The entries are to be returned exactly, with images left out.

▸ **Available data**:
──────────────────────────────

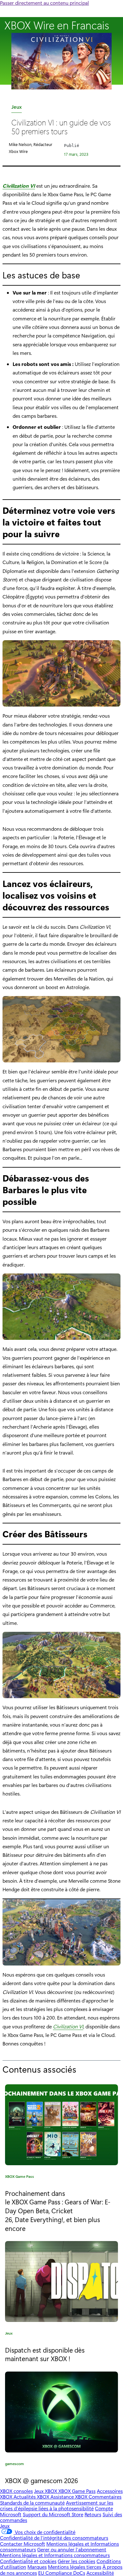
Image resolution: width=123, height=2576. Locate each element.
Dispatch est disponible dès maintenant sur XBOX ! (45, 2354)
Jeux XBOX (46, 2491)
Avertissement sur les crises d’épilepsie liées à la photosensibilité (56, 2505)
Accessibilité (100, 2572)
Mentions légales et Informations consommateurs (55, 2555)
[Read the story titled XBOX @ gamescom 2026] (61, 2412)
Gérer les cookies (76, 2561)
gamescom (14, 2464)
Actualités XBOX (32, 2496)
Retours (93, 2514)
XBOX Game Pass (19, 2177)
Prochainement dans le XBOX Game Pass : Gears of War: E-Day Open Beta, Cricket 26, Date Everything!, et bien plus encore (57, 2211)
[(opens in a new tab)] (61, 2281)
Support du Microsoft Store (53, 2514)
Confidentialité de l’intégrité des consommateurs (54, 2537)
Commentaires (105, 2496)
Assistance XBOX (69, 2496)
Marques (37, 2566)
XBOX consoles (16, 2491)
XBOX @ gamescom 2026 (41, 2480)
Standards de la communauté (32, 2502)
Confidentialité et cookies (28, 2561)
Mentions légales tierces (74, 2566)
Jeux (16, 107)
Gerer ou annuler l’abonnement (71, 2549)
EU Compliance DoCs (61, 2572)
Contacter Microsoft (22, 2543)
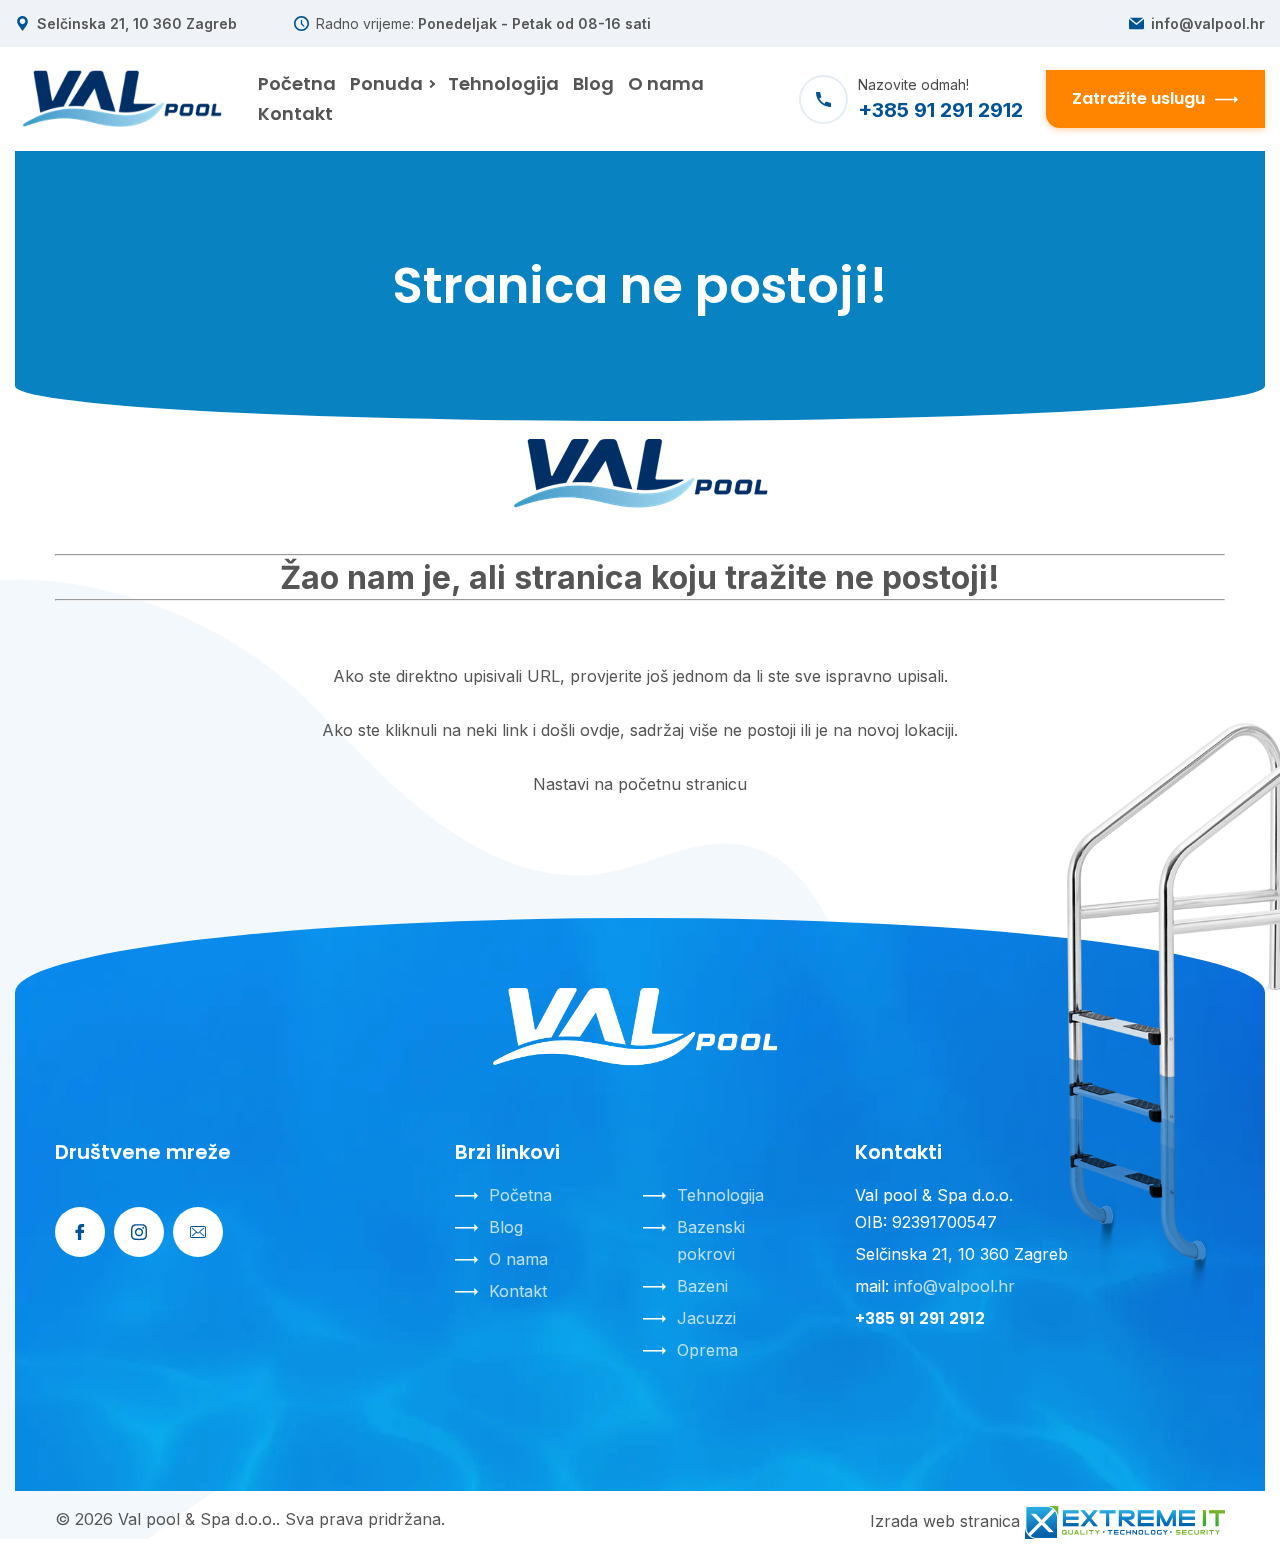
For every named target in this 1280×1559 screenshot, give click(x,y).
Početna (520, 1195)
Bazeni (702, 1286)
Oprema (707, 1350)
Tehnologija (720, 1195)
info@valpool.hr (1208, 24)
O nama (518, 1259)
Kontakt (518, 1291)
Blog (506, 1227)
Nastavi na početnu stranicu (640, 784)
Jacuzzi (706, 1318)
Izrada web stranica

──────────────────────────────

▸ **Written reply**:
Image resolution: width=123, height=2576. Locate each element.
Dispatch est disponible dès maintenant sur XBOX ! (45, 2354)
Jeux XBOX (46, 2491)
Avertissement sur les crises d’épilepsie liées à la photosensibilité (56, 2505)
Accessibilité (100, 2572)
Mentions légales et Informations consommateurs (55, 2555)
[Read the story titled XBOX @ gamescom 2026] (61, 2412)
Gérer les cookies (76, 2561)
gamescom (14, 2464)
Actualités XBOX (32, 2496)
Retours (93, 2514)
XBOX Game Pass (19, 2177)
Prochainement dans le XBOX Game Pass : Gears of War: E-Day Open Beta, Cricket 26, Date Everything!, et bien plus encore (57, 2211)
[(opens in a new tab)] (61, 2281)
Support du Microsoft Store (53, 2514)
Confidentialité de l’intégrité des consommateurs (54, 2537)
Commentaires (105, 2496)
Assistance XBOX (69, 2496)
Marques (37, 2566)
XBOX consoles (16, 2491)
XBOX @ gamescom 2026 (41, 2480)
Standards de la communauté (32, 2502)
Confidentialité et cookies (28, 2561)
Mentions légales tierces (74, 2566)
Jeux (16, 107)
Gerer ou annuler l’abonnement (71, 2549)
EU Compliance DoCs (61, 2572)
Contacter Microsoft (22, 2543)
For every named target in this 1280×1559 screenshot, give click(x,y).
Početna (520, 1195)
Bazeni (702, 1286)
Oprema (707, 1350)
Tehnologija (720, 1195)
info@valpool.hr (1208, 24)
O nama (518, 1259)
Kontakt (518, 1291)
Blog (506, 1227)
Nastavi na početnu stranicu (640, 784)
Jacuzzi (706, 1318)
Izrada web stranica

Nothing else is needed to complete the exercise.